A fair amount of our proprietary work focuses on simplistic approaches, to better dispose of the humongous clutter present in today’s market, notes market analyst Alan Newman, editor of CrossCurrents.

The modern era is now so overwhelmed by mechanical (read program or algorithmic) trading that complicating our analysis runs the risk of missing the obvious.

As well, common sense is a valuable asset all by itself and often outweighs the best formulations. By combining common sense with straightforward math, we can work wonders.

This is especially true in this modern era, so hopelessly tortured by trading that has nothing to do with value or even sentiment. An algorithm may make a profit but it is not necessarily smart. It may even be incredibly ignorant.

In the case of our net liquidity indicator, the pattern that interests us is the widening gap between potential buying power (mutual fund cash) and potential selling power (leverage that eventually must be unwound).

ETFs cannot possibly skew the picture because ETFs are always fully invested and have no inherent buying power. Thus, we have taken what amounts to the simplest approach.

In fact, this simplistic approach deftly illustrated the acceleration of negative net liquidity in 2000, 2007 and 2015, all pointing to significant price tops, albeit the latter decline never quite made it to levels popularly defined as a bear market (minus 20% from the peak).

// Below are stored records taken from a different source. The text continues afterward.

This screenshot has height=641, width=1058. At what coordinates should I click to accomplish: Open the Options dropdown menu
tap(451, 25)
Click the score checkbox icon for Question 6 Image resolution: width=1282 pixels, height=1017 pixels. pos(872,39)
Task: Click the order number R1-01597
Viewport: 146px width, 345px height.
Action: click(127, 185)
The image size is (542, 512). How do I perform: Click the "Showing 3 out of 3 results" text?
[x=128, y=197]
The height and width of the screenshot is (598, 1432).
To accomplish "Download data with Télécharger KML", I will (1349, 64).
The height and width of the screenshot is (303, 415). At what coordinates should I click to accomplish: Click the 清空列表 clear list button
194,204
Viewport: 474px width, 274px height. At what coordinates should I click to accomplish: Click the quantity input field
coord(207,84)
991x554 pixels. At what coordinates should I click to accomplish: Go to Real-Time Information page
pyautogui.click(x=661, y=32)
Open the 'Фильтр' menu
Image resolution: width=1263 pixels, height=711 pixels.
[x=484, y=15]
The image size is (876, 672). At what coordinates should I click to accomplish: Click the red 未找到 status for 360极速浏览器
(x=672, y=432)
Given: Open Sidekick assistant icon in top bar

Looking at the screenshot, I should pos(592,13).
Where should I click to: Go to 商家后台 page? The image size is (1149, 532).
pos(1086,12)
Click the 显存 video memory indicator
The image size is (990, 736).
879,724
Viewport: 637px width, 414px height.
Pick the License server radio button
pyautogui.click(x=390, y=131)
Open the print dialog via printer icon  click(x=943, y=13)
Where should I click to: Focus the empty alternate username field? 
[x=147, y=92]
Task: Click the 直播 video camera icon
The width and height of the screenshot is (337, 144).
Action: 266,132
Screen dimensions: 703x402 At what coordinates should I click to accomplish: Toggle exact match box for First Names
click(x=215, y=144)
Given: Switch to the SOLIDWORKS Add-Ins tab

The acceleration of negative net liquidity in recent months is completely in keeping with the two prior bear markets and strongly implies we have now seen a major stock market top. The best case scenario would be a decline resembling 2015, a 20% correction. However, we believe a far worse result is likely.

The percentage of equity mutual fund assets held as cash represents potential buying power. Since ETFs hold little if any cash, the only way mutual funds can compete in a bull market is to cut cash as much as possible. The cash assets ratio averaged around 11% in 1900 and 8% in 1995.

By the time tech mania was peaking in 2000, the average cash to assets ratio was under 5%, fell to under 4% as stocks peaked in 2007, and further fell to about 3.5% in 2015. For the first time in history, the ratio fell to only 2.9% for both December and January.

At these levels, fund managers are more bullish and less fearful than anytime in the past. Through 1999, the cash to assets ratio averaged 8.3%. Over the last 12 months, it has averaged 3.2%.

Whether or not fund managers felt compelled to reduce cash to compete with ETFs is beside the point; they clearly decided to ride the bull to the nth degree and are displaying what amounts to the riskiest exposure in stock market history.

The last bear market took 353 trading days to unwind, accompanied by 30 days of climax. We are nowhere near the bottom. For now, Dow 14,719 remains our target.

Alan Newman is editor of CrossCurrents.